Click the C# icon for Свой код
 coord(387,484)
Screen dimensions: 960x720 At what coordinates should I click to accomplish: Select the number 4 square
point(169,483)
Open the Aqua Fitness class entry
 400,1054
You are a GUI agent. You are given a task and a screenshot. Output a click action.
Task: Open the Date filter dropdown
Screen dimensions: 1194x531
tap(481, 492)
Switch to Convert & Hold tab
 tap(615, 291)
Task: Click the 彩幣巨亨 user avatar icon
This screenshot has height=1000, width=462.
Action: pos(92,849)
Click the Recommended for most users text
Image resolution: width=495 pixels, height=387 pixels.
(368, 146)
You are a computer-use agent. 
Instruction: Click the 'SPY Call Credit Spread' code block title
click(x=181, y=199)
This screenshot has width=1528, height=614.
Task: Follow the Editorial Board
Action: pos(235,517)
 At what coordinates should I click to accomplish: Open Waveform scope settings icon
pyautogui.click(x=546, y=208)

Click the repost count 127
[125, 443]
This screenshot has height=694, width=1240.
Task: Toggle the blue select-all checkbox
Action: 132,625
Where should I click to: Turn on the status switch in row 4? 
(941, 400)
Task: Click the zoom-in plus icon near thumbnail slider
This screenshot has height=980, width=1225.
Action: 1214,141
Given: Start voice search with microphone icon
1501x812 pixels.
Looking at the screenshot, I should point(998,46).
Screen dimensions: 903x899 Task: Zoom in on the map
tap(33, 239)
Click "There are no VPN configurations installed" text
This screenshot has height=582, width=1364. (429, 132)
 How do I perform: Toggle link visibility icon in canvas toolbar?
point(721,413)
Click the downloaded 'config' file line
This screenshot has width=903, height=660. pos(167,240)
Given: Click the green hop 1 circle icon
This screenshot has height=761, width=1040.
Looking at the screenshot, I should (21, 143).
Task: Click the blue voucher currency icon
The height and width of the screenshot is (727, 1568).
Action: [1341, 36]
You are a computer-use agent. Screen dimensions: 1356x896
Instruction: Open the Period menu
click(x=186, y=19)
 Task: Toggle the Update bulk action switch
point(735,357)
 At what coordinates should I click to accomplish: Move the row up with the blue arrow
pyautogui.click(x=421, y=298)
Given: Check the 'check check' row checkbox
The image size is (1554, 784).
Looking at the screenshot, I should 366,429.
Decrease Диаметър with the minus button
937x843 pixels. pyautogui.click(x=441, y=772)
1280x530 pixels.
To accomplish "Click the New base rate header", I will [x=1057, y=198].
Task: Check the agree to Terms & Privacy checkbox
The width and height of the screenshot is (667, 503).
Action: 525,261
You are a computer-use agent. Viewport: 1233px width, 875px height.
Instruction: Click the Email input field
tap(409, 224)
========
WHAT YOU HAVE TO DO ▸
Every line that contains the string "computer" should be copied from the entries.

EXPECTED ANSWER ▸
You are a computer-use agent. 
You are a computer-use agent. Screen dimensions: 1356x896
You are a computer-use agent. Viewport: 1233px width, 875px height.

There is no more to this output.